* [Exercise brief]: Copy the following entries verbatim, line for line.

************

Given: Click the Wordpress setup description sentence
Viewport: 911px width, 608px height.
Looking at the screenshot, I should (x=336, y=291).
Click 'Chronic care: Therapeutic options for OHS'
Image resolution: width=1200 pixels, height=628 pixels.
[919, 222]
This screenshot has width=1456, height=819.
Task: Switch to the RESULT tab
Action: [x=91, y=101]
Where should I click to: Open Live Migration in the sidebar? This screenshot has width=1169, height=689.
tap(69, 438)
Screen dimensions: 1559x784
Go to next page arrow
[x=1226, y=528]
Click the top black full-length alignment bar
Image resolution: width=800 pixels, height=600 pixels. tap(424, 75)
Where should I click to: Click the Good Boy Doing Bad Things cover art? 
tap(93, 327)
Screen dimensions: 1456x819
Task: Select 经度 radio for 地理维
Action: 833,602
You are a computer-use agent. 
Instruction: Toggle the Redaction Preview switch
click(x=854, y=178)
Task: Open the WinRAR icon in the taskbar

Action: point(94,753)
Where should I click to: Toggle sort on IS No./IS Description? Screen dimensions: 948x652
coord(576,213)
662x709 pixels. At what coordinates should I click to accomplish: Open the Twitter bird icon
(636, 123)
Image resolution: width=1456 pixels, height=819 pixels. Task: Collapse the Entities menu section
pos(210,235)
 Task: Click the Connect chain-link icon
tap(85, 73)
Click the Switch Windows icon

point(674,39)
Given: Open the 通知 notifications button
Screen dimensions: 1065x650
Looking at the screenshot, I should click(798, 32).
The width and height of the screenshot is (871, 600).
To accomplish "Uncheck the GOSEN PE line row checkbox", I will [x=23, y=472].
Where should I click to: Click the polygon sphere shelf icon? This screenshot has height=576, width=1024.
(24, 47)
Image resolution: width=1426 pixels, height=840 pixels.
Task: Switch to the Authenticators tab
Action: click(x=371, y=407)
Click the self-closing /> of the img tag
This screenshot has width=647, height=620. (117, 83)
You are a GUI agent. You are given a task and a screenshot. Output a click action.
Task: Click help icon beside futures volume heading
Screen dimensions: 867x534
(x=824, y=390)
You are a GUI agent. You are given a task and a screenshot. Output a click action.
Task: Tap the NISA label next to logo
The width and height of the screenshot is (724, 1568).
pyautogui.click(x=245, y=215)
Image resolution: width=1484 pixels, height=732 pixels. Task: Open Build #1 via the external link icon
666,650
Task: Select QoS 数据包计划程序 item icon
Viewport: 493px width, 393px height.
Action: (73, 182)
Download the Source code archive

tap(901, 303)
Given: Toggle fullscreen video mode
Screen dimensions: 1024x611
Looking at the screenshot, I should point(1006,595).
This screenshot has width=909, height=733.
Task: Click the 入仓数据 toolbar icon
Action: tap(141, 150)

************

* [Correct response]:
Given: Click the Wordpress setup description sentence
Viewport: 911px width, 608px height.
Looking at the screenshot, I should (x=336, y=291).
Click 'Chronic care: Therapeutic options for OHS'
Image resolution: width=1200 pixels, height=628 pixels.
[919, 222]
This screenshot has width=1456, height=819.
Task: Switch to the RESULT tab
Action: [x=91, y=101]
Where should I click to: Open Live Migration in the sidebar? This screenshot has width=1169, height=689.
tap(69, 438)
Screen dimensions: 1559x784
Go to next page arrow
[x=1226, y=528]
Click the top black full-length alignment bar
Image resolution: width=800 pixels, height=600 pixels. tap(424, 75)
Where should I click to: Click the Good Boy Doing Bad Things cover art? 
tap(93, 327)
Screen dimensions: 1456x819
Task: Select 经度 radio for 地理维
Action: 833,602
You are a computer-use agent. 
Instruction: Toggle the Redaction Preview switch
click(x=854, y=178)
Task: Open the WinRAR icon in the taskbar

Action: point(94,753)
Where should I click to: Toggle sort on IS No./IS Description? Screen dimensions: 948x652
coord(576,213)
662x709 pixels. At what coordinates should I click to accomplish: Open the Twitter bird icon
(636, 123)
Image resolution: width=1456 pixels, height=819 pixels. Task: Collapse the Entities menu section
pos(210,235)
 Task: Click the Connect chain-link icon
tap(85, 73)
Click the Switch Windows icon

point(674,39)
Given: Open the 通知 notifications button
Screen dimensions: 1065x650
Looking at the screenshot, I should click(798, 32).
The width and height of the screenshot is (871, 600).
To accomplish "Uncheck the GOSEN PE line row checkbox", I will [x=23, y=472].
Where should I click to: Click the polygon sphere shelf icon? This screenshot has height=576, width=1024.
(24, 47)
Image resolution: width=1426 pixels, height=840 pixels.
Task: Switch to the Authenticators tab
Action: click(x=371, y=407)
Click the self-closing /> of the img tag
This screenshot has width=647, height=620. (117, 83)
You are a GUI agent. You are given a task and a screenshot. Output a click action.
Task: Click help icon beside futures volume heading
Screen dimensions: 867x534
(x=824, y=390)
You are a GUI agent. You are given a task and a screenshot. Output a click action.
Task: Tap the NISA label next to logo
The width and height of the screenshot is (724, 1568).
pyautogui.click(x=245, y=215)
Image resolution: width=1484 pixels, height=732 pixels. Task: Open Build #1 via the external link icon
666,650
Task: Select QoS 数据包计划程序 item icon
Viewport: 493px width, 393px height.
Action: (73, 182)
Download the Source code archive

tap(901, 303)
Given: Toggle fullscreen video mode
Screen dimensions: 1024x611
Looking at the screenshot, I should point(1006,595).
This screenshot has width=909, height=733.
Task: Click the 入仓数据 toolbar icon
Action: tap(141, 150)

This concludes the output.